Published:Sunday | February 21, 2016 | 12:00 AM

Fourteen months ago when President Barack Obama announced his intention to normalise America's relations with Cuba, we urged Jamaica and its partners in the Caribbean Community (CARICOM) not only to pay attention, but to begin serious thinking about how they can leverage their more than decade-old trade agreement with Havana.

We have raised the matter periodically since then, including during last summer's buzz over Washington's formal reopening of its embassy in Havana, presided over by Mr Obama's secretary of state, John Kerry. Now, Mr Obama has announced that he will himself visit Cuba in a month's time, adding impetus to the process of normalisation.

The Cubans have obviously met Mr Obama's condition for a visit to the island: that he is free to meet whoever he wishes, including human-rights activists and others who oppose Cuba's communist government.

We support the visit of the United States (US) president and Mr Obama's efforts at normal relations even as we oppose communism and look forward to Cuba's transition to democracy. The fact is, as Mr Obama has pointed out, America's policy for more than half a century of attempting to isolate Cuba has abjectly failed at its stated intent - the removal of the Communist Party and the overthrow of the Castros - first Fidel and then his brother, Ra?l.

If anything, the attempt at isolation and the economic embargo that the US has maintained against Cuba worked in favour of the Cuban government. The blockade was a ready-made peg on which to hang every policy failure. In the event, the most enduring victims of this embargo have been the Cuban people, who have been cut off from the world's largest and most innovative market.




Moreover, this embargo is not only morally wrong, but, as foreign policy, is internally inconsistent. The United States has diplomatic relations and huge bilateral trade with, and major investments in, communist-ruled China. It has similarly normalised diplomatic trade and investment relations with Vietnam, with whose communist leaders it waged a bitter and bloody war.

Our sense is that despite the failure of the declared opposition of the Republic Party-controlled Congress to repeal legislation underlying the embargo and the contrived implacability of some Cuban American politicians to the Havana government, Mr Obama's process of normalisation is irreversible.

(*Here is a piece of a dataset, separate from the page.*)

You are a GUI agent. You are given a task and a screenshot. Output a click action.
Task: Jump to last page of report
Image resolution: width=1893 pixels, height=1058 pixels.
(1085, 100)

The United States and Cuba will soon sign a commercial air-transport agreement, which will increase travel between the countries by people not subject to current restrictions. Several American states and their firms are already jostling for business in the areas allowed. Others are preparing the path for a wider opening. All will resent any attempt to reclose these doors to commerce and the potential for profit.

Which brings us back to Jamaica and CARICOM and their place in Cuba. This region doesn't have the capital for head-to-head competition with the Americans in investing in Cuba. But we believe that there are areas of opportunity, some of which might be leveraged via partnerships among firms in CARICOM, or between them and Cuban entities. The bilateral trade agreement gives the region an inside track that encompasses other areas of economic cooperation.

It doesn't appear, however, that CARICOM is particularly exercised with such matters.